Wednesday, December 30, 2015

Musings

As Tim and I begin the process of preparing to send Ilse to kindergarten, a few thoughts are running through my head. I'd like to put them out there in blogland and maybe somebody can help me decide what my opinion is, because I'm conflicted.

For years I've thought kids who can't do ordinary school work should focus more on life skills, something to help them be independent as they grow. However, now that I'm planning on sending Ilse to school, I'm thinking more and more that if a teacher tried to focus only on life skills with her, I'd be annoyed. Ilse deserves to be taught her letters, shapes, colors, etc.

Tim took it a step further the other day and said that he teaches his students history, and I was shocked. Why? I thought. How will it benefit them? I don't know that I think anyone should spend any time learning something that simply will not benefit them. I asked Tim, "Why on earth would we teach Ilse history? She might not be able to learn it!"

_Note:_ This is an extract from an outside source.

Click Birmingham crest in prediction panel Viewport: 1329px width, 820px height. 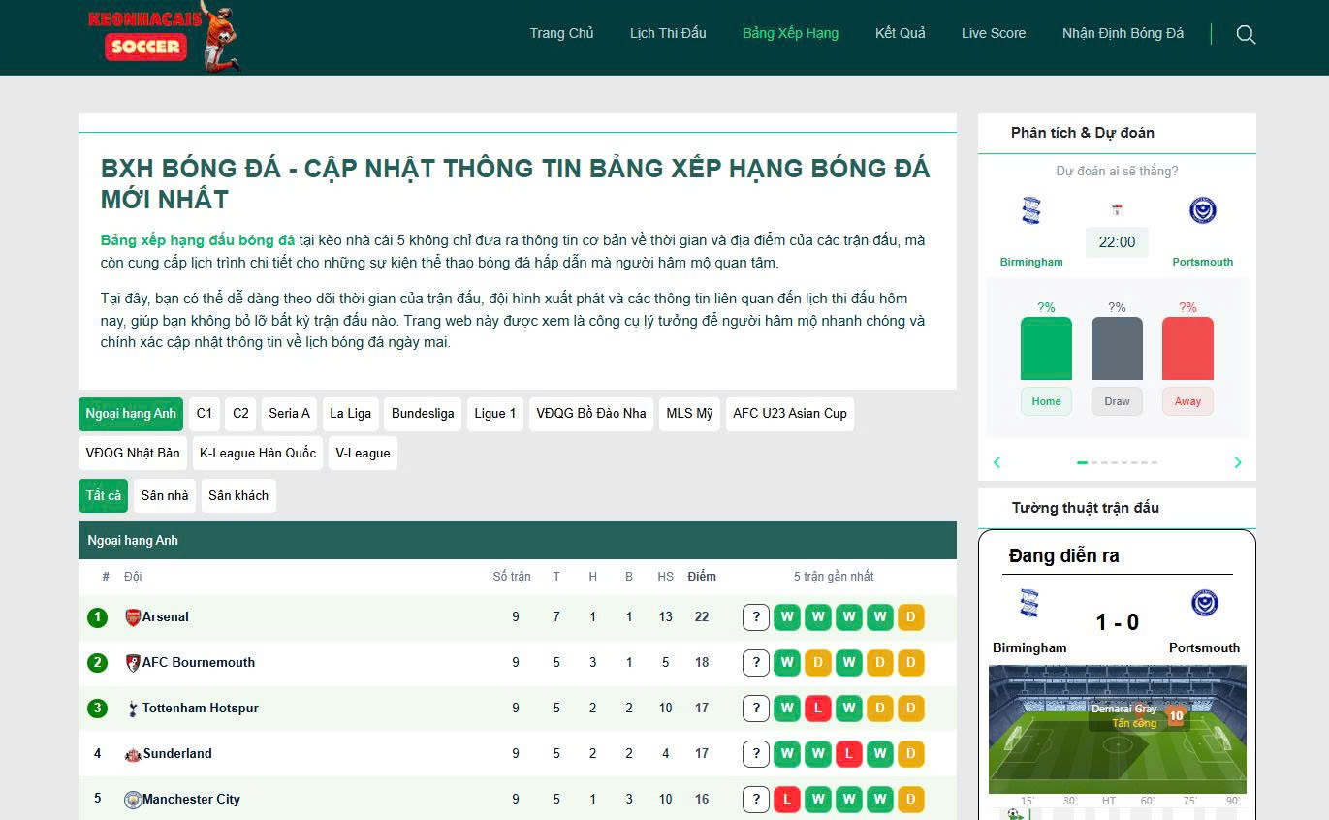coord(1030,210)

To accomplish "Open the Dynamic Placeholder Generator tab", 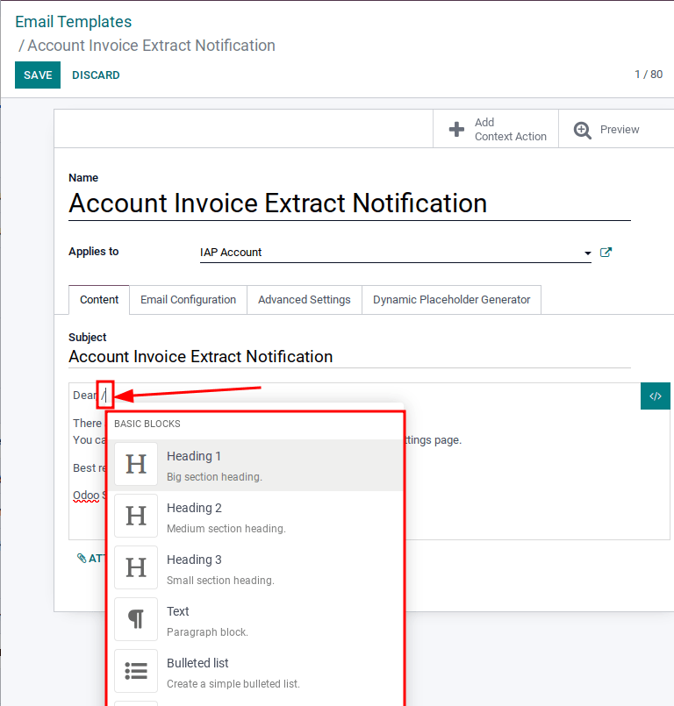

Tim's response was flooring. "Because she might be like her daddy." Tim was a history major, you see, and he spends nearly all his free time absorbing documentaries and reading history books. He knows almost everything that there is to know about American military history and WWII, in my opinion.

And Tim is right. This goes along with my thoughts on Ilse's bowling. We should expose her to history because she might like it and who knows if she can learn it or not! Now I'm wondering if we should expose her to all sorts of subjects!

I read a HONY post where a teacher said she did not think children in her special ed classes should be made to hear lessons on To Kill a Mockingbird when they don't even know their ABCs. But I think they should. It will broaden their horizons! Some precious nugget of information could take root in their minds and make them fall in love with something and it might better their lives.

Do kids in special ed classes need to learn life skills? Of course they do! I work daily on teaching Ilse things to help her be independent. Just a few weeks ago she would flop her legs when I was putting pants on, but in one or two times of me telling her to 'push!' she learned how to keep her legs straight so I could easily put her pants on. That is not a stupid child. (I'm not saying any child is.) She can learn things and I and her teachers need to teach her things, and I'm learning that I should not decide what her potential is and declare what she can and can not learn.

I need to let her try. And I need to push her.

There. By the end of this blog post I made up my own mind about what I think.  :)

3 comments:

  1. Yes! I think you are right!
    She craves learning! You will be in awe of the information she retains!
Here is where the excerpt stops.